Thread: Parsing bittorrent metafile..

  1. #1
    Registered User
    Join Date
    Dec 2004
    Location
    The Netherlands
    Posts
    91

    Parsing bittorrent metafile..

    Hello,

    I am trying to receive information from a bittorrent metafile. It uses the following format:
    Code:
    <string length encoded in base ten ASCII>:<string data>
    Example:
    Code:
    5:Hello
    This should return the string Hello.

    Begin of a bittorrent metafile:
    Code:
    d8:announce39:http://www.point-blank.cc:6969/announce13:announce-list
    After a few attempts, using strchr to find ':', I got stuck. Are there any other ways of extracting the right values from those files?

    OS: Windows XP
    Last edited by apsync; 09-04-2006 at 02:51 PM.

  2. #2
    Just Lurking Dave_Sinkula's Avatar
    Join Date
    Oct 2002
    Posts
    5,005
    Code:
    #include <stdio.h>
    
    int main()
    {
       static const char filename[] = "file.txt";
       FILE *file = fopen(filename, "r");
       if ( file != NULL )
       {
          char line[BUFSIZ];
          while ( fgets(line, sizeof line, file) != NULL )
          {
             char text[20];
             if ( sscanf(line, "%*d:%19s", text) == 1 )
             {
                printf("text = \"%s\"\n", text);
             }
          }
       }
       else
       {
          perror(filename);
       }
       return 0;
    }
    
    /* my output
    text = "Hello"
    */
    7. It is easier to write an incorrect program than understand a correct one.
    40. There are two ways to write error-free programs; only the third one works.*

  3. #3
    Registered User Tonto's Avatar
    Join Date
    Jun 2005
    Location
    New York
    Posts
    1,465
    Code:
    sscanf(line, "%*d:%19s", text)
    Well, if you can guarantee that the data won't exceed that number.

    Code:
    d8:announce39:http://www.point-blank.cc:6969/announce13:announce-list
    I don't know what that 'd' is in the data.

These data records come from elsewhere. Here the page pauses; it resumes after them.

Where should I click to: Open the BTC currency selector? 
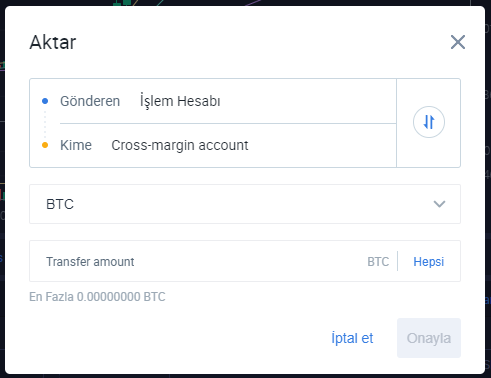(245, 204)
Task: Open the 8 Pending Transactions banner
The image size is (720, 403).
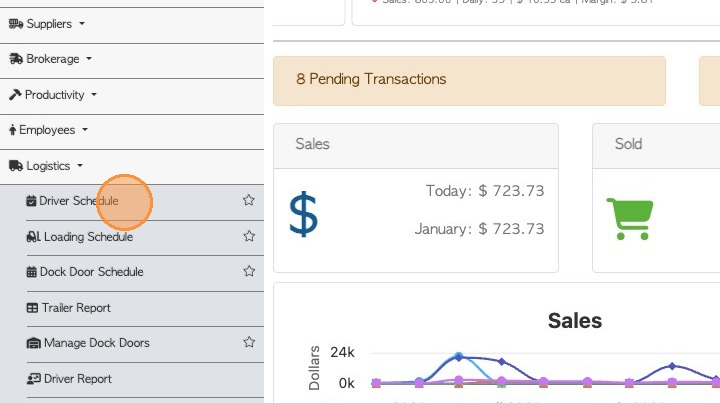Action: [x=371, y=80]
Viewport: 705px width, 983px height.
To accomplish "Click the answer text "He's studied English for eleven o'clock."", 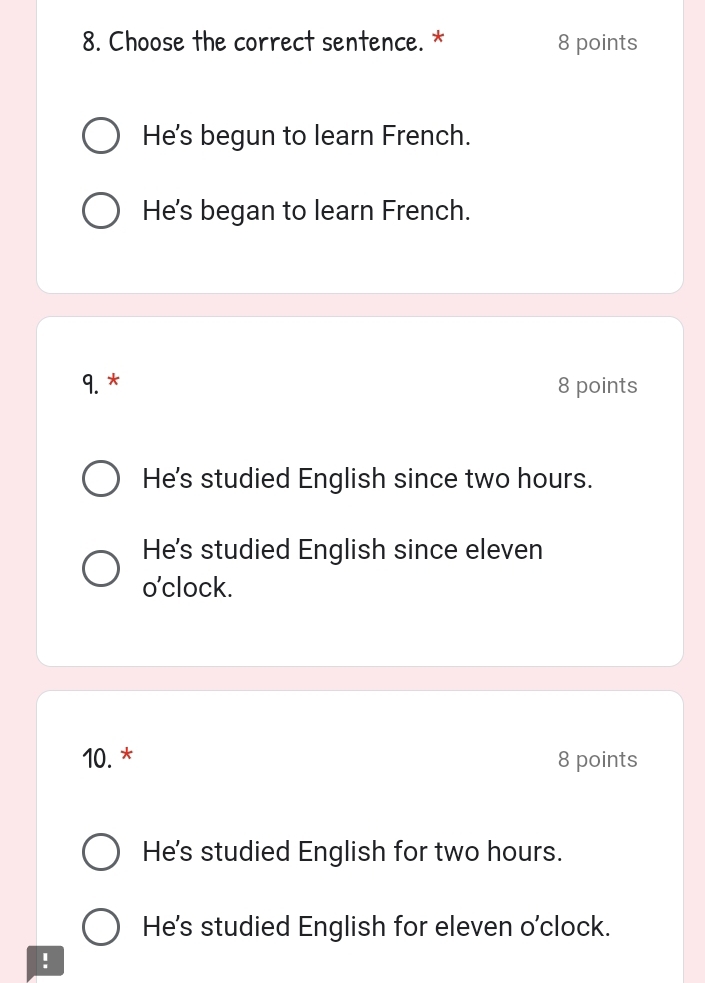I will (376, 927).
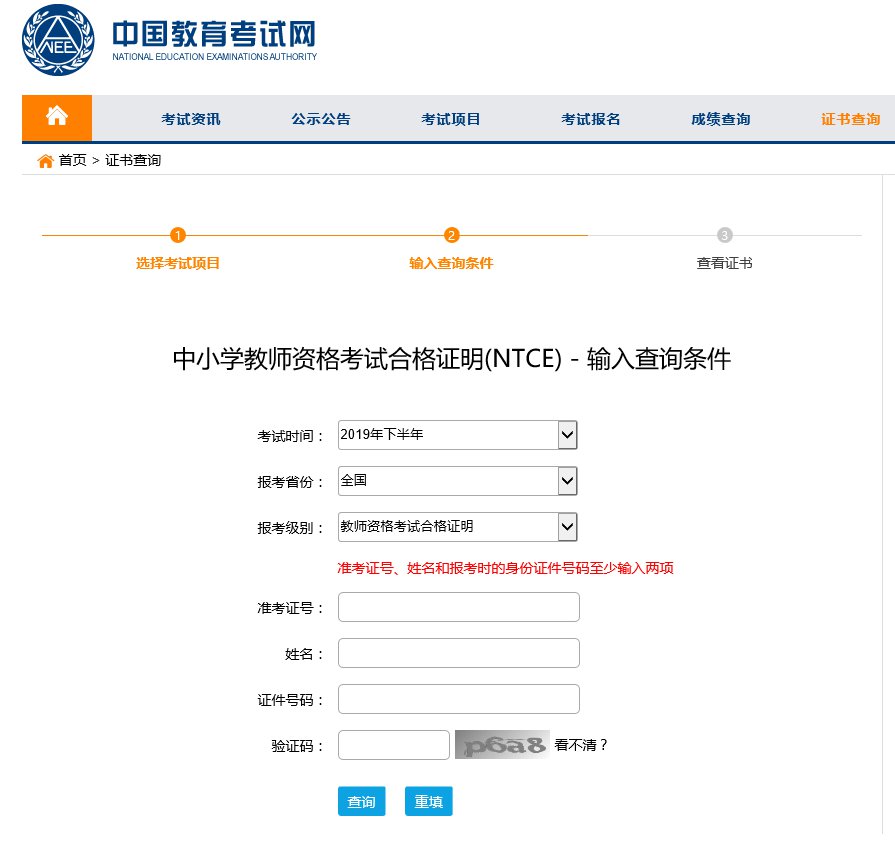The image size is (895, 852).
Task: Select greyed step 3 circle marker
Action: pos(724,235)
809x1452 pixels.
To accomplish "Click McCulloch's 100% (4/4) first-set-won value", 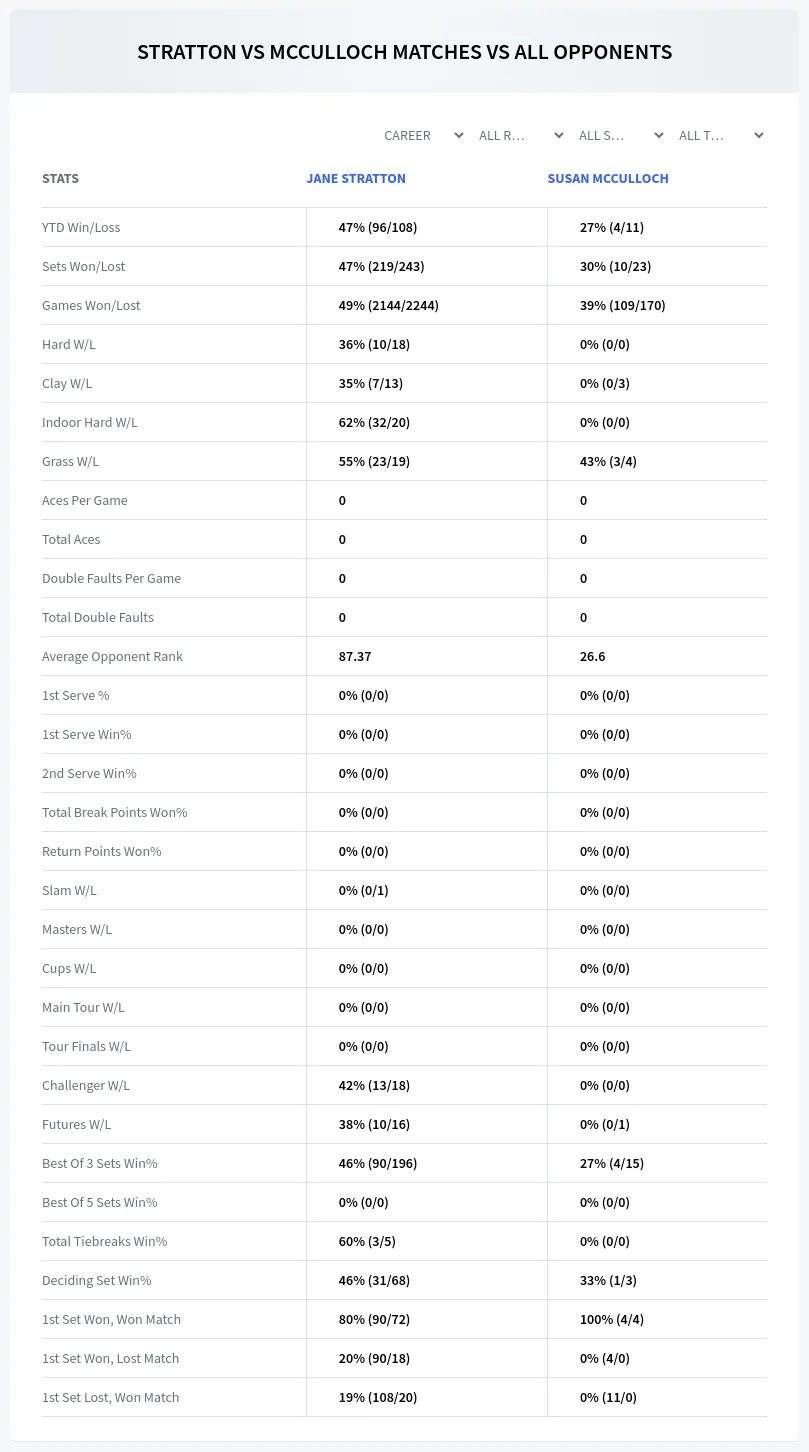I will pos(612,1319).
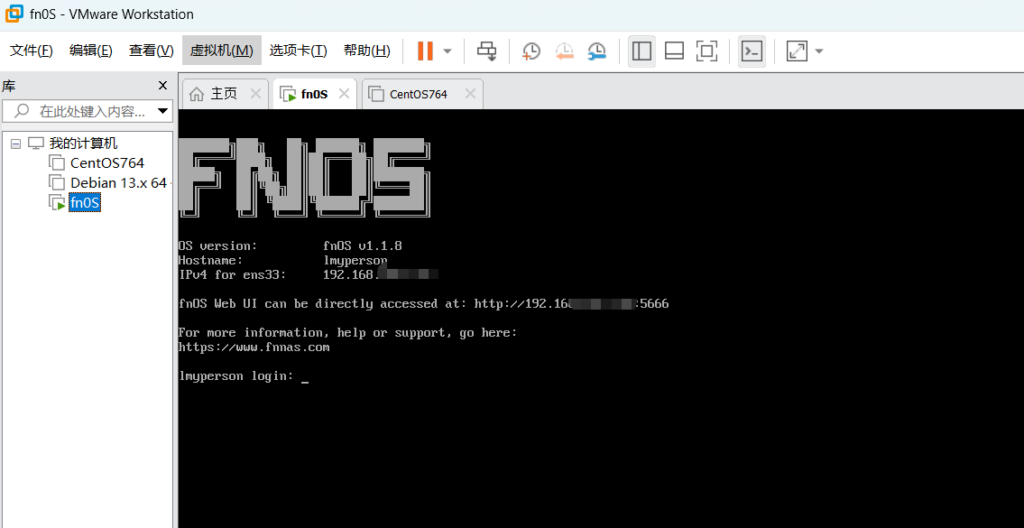Click the stretch guest display icon
1024x528 pixels.
796,51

Here's an outline of what you could do.

    Code:
    char num_buffer[256]; // or char * buffer, if you want to reallocate memory as needed
    char * data_buffer;
    int c, i;
    
    while(true)
    {
            while(char read into c != ':')
            {
                    store char into num_buffer;
            }
            if(num_buffer looks valid)
            {
                    conver_it_to_an_it();
            }
            else fail();
    
            allocate_memory_for_data_buffer();
    
            for(i < num_from_buf)
            {
                    read data_into_buffer;
            }
    }

  4. #4
    Registered User
    Join Date
    Dec 2004
    Location
    The Netherlands
    Posts
    91
    Thank you for the responses, I can work further now I guess, if not, I will post my questions here.

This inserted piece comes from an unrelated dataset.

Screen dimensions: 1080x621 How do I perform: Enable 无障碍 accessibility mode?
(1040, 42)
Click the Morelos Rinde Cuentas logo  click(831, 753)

    The 'd' stands for dictionaries, you can find more info here
    Last edited by apsync; 09-04-2006 at 06:07 PM.

  5. #5
    Registered User
    Join Date
    Dec 2004
    Location
    The Netherlands
    Posts
    91
    Hi again,

    one still is still bothering me, how can I make sure how many digits the number before the ':' has?

  6. #6
    Registered User
    Join Date
    Mar 2006
    Posts
    725
    One does wonder......

    Code:
    int getintlen(int n, int base)
    {
        int len = 0;
        while(n)
        {
            n /= base;
            ++len;
        }
        return len;
    }
    Code:
    #include <stdio.h>
    
    void J(char*a){int f,i=0,c='1';for(;a[i]!='0';++i)if(i==81){
    puts(a);return;}for(;c<='9';++c){for(f=0;f<9;++f)if(a[i-i%27+i%9
    /3*3+f/3*9+f%3]==c||a[i%9+f*9]==c||a[i-i%9+f]==c)goto e;a[i]=c;J(a);a[i]
    ='0';e:;}}int main(int c,char**v){int t=0;if(c>1){for(;v[1][
    t];++t);if(t==81){J(v[1]);return 0;}}puts("sudoku [0-9]{81}");return 1;}

  7. #7
    Registered User
    Join Date
    Dec 2004
    Location
    The Netherlands
    Posts
    91
    Hi, sorry to bring this up again, but I am still having difficulties with this. I can not directly do getintlen(str[1], 10); because that would only take one digit. Or is checking each byte with isdigit() also good? Because I think there must be a more easier way.

  8. #8
    Frequently Quite Prolix dwks's Avatar
    Join Date
    Apr 2005
    Location
    Canada
    Posts
    8,057
    jafet's code counts the number of digits in an integral number, such as an int, not a string. It sounds like you're trying to check how many digits the number is after you've converted it to a string. You can do this, too, but not with jafet's code.
    dwk

    Seek and ye shall find. quaere et invenies.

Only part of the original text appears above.